Prompt
Extend the LED datasheet passage below, starting after its final sentence.

Passage for review section start

8.1 Principle of Operation

Light is produced through a process called electroluminescence within the AIGaInP (Aluminum Gallium Indium Phosphide) semiconductor chip. When a forward voltage is applied, electrons and holes are injected into the active region of the semiconductor junction. When these charge carriers recombine, they release energy in the form of photons (light). The specific composition of the AIGaInP alloy determines the bandgap energy, which directly defines the wavelength (color) of the emitted light—in this case, deep red at approximately 639 nm.

9. Frequently Asked Questions (Based on Technical Parameters)

Q: Can I drive this LED directly from a 3.3V or 5V logic supply?
A: No. You must always use a series current-limiting resistor. The required resistor value is calculated using Ohm's Law: R = (V_supply - VF_LED) / I_desired. Using the maximum VF (2.35V) for a conservative design with a 3.3V supply and 20mA target: R = (3.3 - 2.35) / 0.02 = 47.5Ω. A standard 47Ω or 51Ω resistor would be appropriate.

Q: Why is the luminous intensity given as a range with bins?
A: Due to inherent variations in the semiconductor manufacturing process, individual LEDs have slightly different performances. Binning sorts them into groups with guaranteed minimum and maximum values, allowing designers to select the appropriate brightness grade for their cost and performance needs.

Q: What happens if I exceed the 7-day floor life after opening the bag?
A: The absorbed moisture can turn to steam during reflow, potentially causing internal delamination or cracking. The parts must be reconditioned by baking at 60°C for 24 hours before use.

Q: Is this LED suitable for automotive dashboard lighting?
A> While "dashboard backlighting" is listed as an application, the datasheet includes an "Application Restrictions" section. It cautions that high-reliability applications like automotive safety/security systems may require a different, more rigorously qualified product. For non-critical dashboard illumination, it may be suitable, but for safety-critical indicators, a product specifically qualified to automotive standards (e.g., AEC-Q102) should be sourced.

Passage for review section end
Supplied material section start

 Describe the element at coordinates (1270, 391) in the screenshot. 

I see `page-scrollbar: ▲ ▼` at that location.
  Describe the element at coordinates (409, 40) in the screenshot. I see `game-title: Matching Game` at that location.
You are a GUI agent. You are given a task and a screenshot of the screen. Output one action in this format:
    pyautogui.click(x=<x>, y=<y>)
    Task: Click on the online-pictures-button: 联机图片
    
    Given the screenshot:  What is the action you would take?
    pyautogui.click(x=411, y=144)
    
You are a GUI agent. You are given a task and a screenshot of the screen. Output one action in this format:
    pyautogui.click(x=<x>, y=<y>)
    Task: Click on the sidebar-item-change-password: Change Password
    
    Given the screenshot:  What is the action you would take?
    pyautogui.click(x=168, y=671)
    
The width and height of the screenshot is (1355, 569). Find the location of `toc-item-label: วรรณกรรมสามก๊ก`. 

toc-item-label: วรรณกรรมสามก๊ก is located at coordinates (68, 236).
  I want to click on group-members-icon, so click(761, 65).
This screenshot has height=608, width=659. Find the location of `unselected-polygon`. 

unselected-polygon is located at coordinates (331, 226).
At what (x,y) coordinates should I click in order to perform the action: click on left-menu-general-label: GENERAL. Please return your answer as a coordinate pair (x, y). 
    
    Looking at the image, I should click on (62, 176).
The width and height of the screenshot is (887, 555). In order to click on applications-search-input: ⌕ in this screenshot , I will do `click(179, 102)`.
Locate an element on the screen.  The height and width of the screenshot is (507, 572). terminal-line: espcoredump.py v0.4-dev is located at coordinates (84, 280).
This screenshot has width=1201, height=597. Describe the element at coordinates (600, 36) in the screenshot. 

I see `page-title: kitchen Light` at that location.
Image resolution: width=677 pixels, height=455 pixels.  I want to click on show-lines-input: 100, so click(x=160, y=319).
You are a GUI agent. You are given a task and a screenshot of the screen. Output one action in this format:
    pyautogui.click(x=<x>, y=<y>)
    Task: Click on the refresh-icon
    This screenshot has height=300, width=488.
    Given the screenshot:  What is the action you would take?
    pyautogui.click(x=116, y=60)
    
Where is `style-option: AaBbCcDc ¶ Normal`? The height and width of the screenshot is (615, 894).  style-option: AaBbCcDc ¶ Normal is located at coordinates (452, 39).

Supplied material section end

Expected output
10. Practical Design and Usage Case

Scenario: Designing a compact status indicator panel. A designer needs multiple deep red status LEDs on a densely populated control board. They select this 17-21 LED for its small size. They specify the Q1 brightness bin and E7 wavelength bin to ensure bright, consistent color across all indicators. On the PCB layout, they use the recommended land pattern from the datasheet. They design the drive circuit using a 3.3V regulator, a 51Ω current-limiting resistor for each LED (resulting in ~18-20mA), and place small thermal relief pads. During assembly, they ensure the factory-sealed reel is used within the floor life and follow the specified reflow profile. This results in a reliable, compact indicator system.

11. Technology Trends

The general trend in LED technology, including for indicators, is towards several key areas:

• Increased Efficiency: Ongoing material science improvements aim to produce more light (lumens) per unit of electrical input power (watts), reducing energy consumption and thermal load.
• Miniaturization: Packages continue to shrink (e.g., from 17-21 to even smaller footprints like 10-05) to enable ever-smaller electronic devices.
• Higher Reliability and Robustness: Improvements in packaging materials and die attach technologies enhance lifespan and resistance to thermal cycling and moisture.
• Integration: There is a trend towards integrating multiple LEDs (e.g., RGB), control ICs, and even passive components into single, smarter module packages.
• Standardization and Compliance: Stricter and more widespread environmental regulations (RoHS, REACH, halogen-free) continue to drive material changes across the industry.